▶ **PROVIDED DATA**:
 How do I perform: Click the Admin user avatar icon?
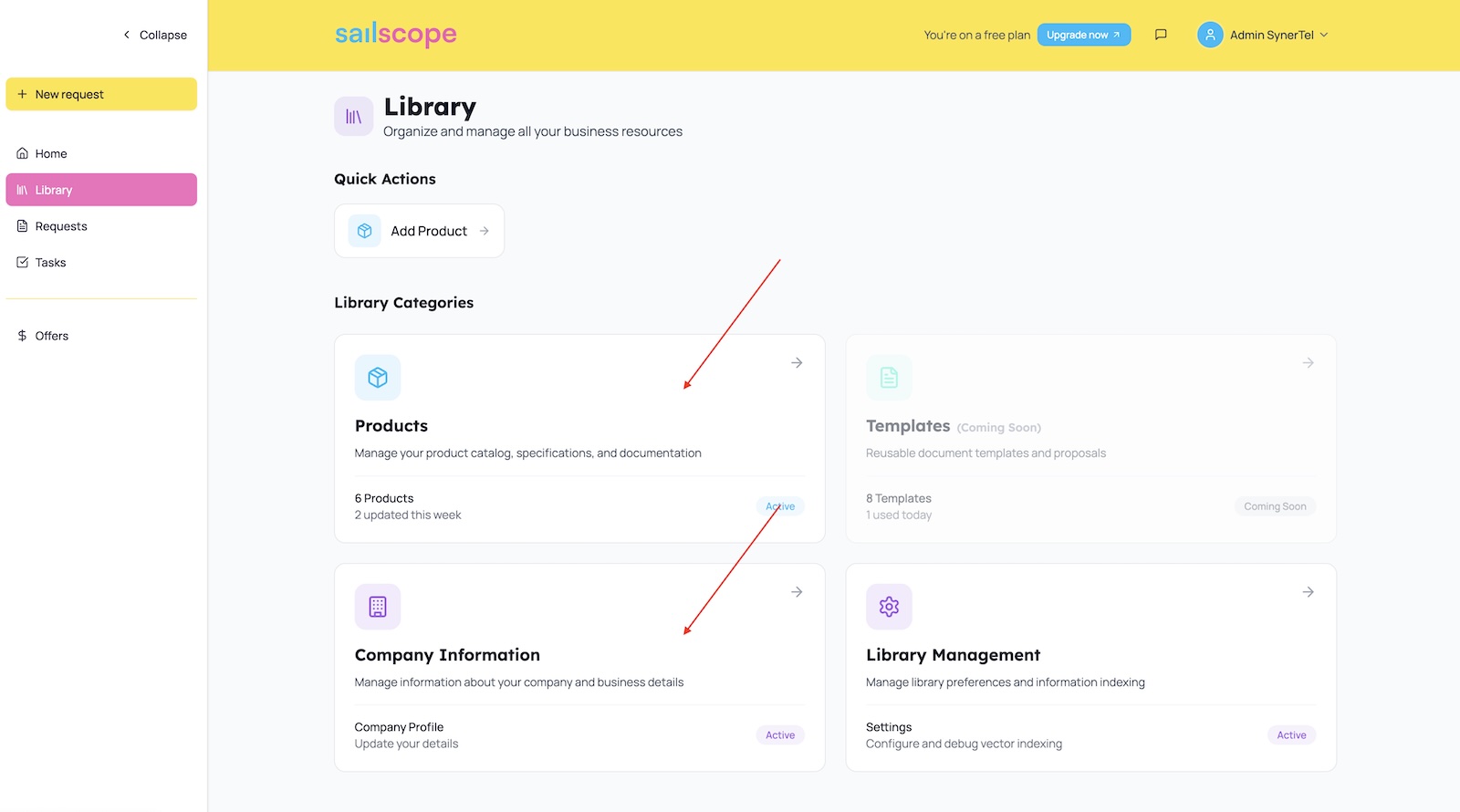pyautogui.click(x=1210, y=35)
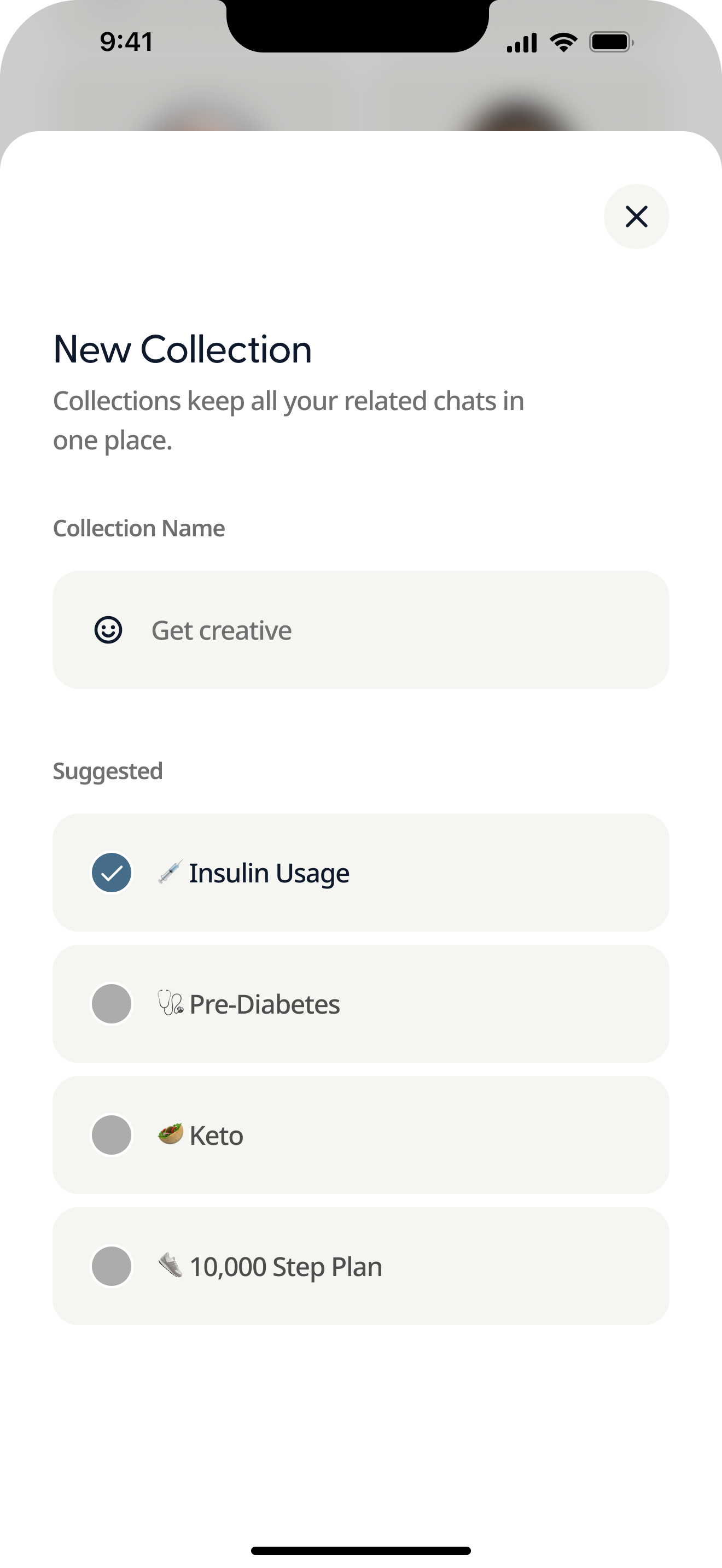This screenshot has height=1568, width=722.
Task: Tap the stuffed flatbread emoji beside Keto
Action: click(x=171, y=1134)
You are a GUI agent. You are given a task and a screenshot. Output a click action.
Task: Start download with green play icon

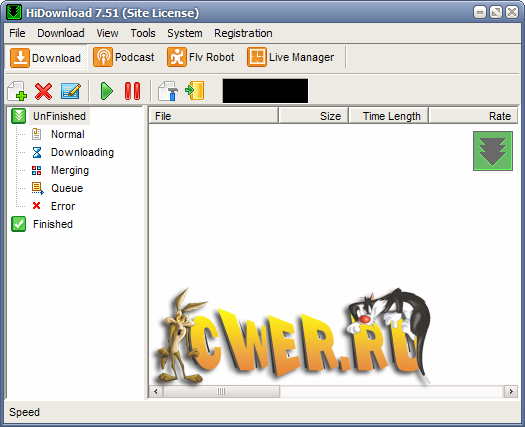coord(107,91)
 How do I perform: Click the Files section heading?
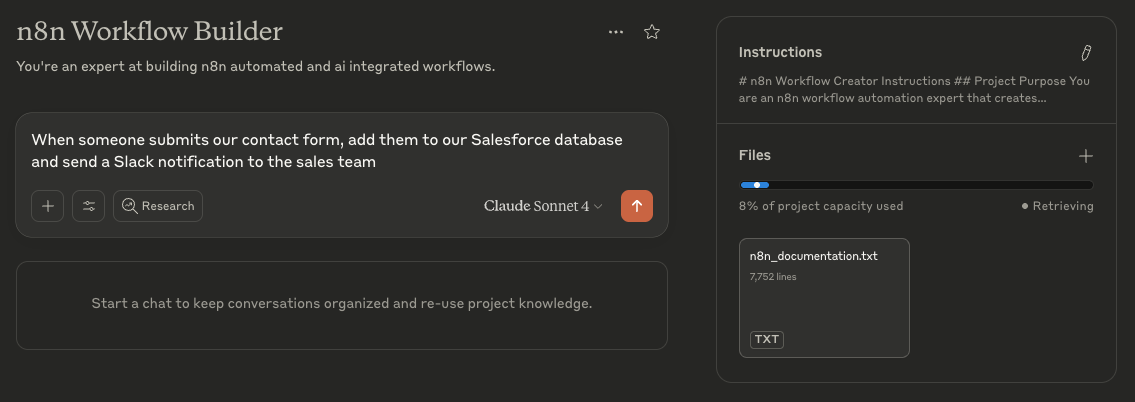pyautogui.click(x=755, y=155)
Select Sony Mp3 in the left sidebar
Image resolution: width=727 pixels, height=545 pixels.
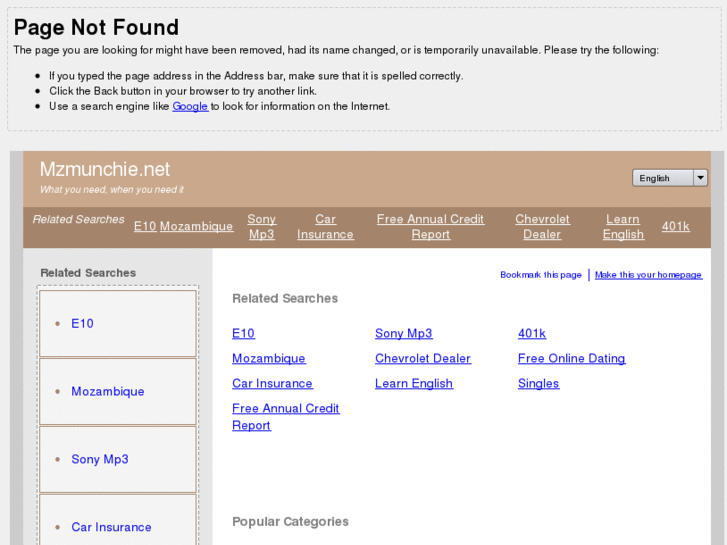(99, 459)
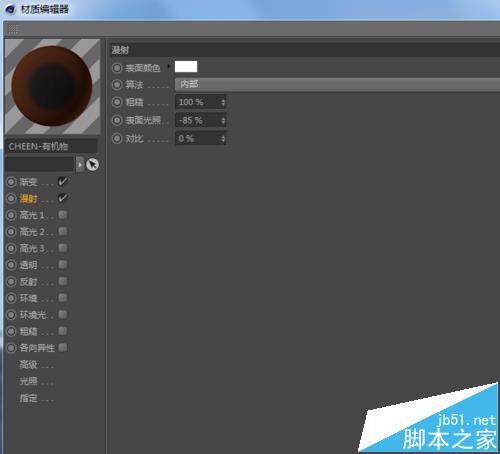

▶ **TASK TO COMPLETE**: Set down each of the records precisely, leaving any pictures behind.

▶ **RESPONSE**:
 How do I perform: Click the Admin user avatar icon?
pyautogui.click(x=1210, y=35)
This screenshot has height=1568, width=722.
Task: Tap the stuffed flatbread emoji beside Keto
Action: click(x=171, y=1134)
You are a GUI agent. You are given a task and a screenshot. Output a click action.
Task: Start download with green play icon

coord(107,91)
 How do I perform: Click the Files section heading?
pyautogui.click(x=755, y=155)
Select Sony Mp3 in the left sidebar
Image resolution: width=727 pixels, height=545 pixels.
(99, 459)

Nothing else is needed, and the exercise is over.